Fitch alerta que dívida dos EUA está 'muito acima' de nações com rating AA
A Fitch Ratings expressou preocupação com a dívida dos EUA, afirmando que ela está significativamente maior do que a de outros países com classificação AA, impulsionada por um déficit em expansão e cortes de impostos.
Pontos principais
- A Fitch Ratings alertou sobre o alto nível da dívida dos Estados Unidos, que supera 'muito' a de outras nações com rating AA.
- O crescente déficit fiscal dos EUA e os cortes de impostos previstos no One Big Beautiful Bill Act são fatores que desafiam a classificação de crédito soberano do país.
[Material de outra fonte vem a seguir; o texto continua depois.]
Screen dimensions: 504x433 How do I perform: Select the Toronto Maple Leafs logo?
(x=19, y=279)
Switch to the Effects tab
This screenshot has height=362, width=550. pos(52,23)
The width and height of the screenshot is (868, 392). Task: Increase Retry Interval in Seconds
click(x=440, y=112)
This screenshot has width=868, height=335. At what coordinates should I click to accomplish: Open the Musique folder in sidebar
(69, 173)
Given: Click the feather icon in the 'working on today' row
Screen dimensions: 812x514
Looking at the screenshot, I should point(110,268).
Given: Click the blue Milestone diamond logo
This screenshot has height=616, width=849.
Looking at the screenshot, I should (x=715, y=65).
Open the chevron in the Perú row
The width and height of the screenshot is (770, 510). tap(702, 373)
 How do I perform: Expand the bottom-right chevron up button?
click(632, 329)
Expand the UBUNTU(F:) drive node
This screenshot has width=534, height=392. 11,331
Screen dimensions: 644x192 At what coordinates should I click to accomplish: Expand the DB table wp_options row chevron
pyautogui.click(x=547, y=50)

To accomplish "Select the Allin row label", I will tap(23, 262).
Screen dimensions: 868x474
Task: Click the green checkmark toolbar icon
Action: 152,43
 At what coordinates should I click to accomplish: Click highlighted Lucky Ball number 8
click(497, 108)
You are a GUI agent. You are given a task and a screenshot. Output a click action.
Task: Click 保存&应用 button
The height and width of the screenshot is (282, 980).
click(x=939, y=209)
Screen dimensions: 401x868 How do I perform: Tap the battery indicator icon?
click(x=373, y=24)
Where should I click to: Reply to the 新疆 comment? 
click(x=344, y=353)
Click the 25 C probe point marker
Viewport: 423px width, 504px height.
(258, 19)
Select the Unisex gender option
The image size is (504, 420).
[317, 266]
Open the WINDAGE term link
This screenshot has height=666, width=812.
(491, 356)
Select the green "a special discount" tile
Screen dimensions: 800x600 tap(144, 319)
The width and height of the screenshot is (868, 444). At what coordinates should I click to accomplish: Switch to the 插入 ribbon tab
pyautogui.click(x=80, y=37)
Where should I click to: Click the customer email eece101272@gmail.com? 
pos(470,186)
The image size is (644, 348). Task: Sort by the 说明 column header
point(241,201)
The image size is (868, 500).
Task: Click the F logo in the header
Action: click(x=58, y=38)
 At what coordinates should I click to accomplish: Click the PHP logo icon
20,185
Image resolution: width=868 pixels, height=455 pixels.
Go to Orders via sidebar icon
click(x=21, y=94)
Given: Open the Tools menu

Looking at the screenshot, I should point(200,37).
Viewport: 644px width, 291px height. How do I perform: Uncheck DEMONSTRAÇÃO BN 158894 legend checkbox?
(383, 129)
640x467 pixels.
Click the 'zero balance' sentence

- A agência projeta um déficit do governo geral de 7,9% do PIB para este e o próximo ano, citando incertezas nas receitas tarifárias e maiores gastos com defesa.
- As eleições legislativas de meio de mandato em novembro podem aumentar os riscos de impasses sobre o teto da dívida.
- Apesar dos desafios, a Fitch reconhece pontos fortes na nota de crédito dos EUA, como o papel do dólar, uma economia robusta e mercados de capitais líquidos.
A Fitch Ratings, uma das principais agências de classificação de risco global, manifestou preocupação com o nível da dívida dos Estados Unidos. Segundo a agência, a dívida americana está "muito acima" da observada em outras nações que possuem a mesma classificação de crédito AA. Este cenário é impulsionado por um déficit crescente e cortes de impostos previstos no One Big Beautiful Bill Act, que colocam em xeque a estabilidade da classificação de crédito soberano do país.
O alerta da Fitch sublinha os riscos que uma dívida elevada pode representar para a estabilidade financeira dos EUA. A agência projeta um déficit do governo geral de 7,9% do PIB para este e o próximo ano, citando incertezas nas receitas tarifárias e maiores gastos com defesa solicitados por Donald Trump. As eleições legislativas de meio de mandato em novembro são cruciais, podendo aumentar os riscos de impasses sobre o teto da dívida. Apesar dos desafios, a Fitch reconhece pontos fortes na nota de crédito dos EUA, como o papel do dólar, uma economia robusta e mercados de capitais líquidos.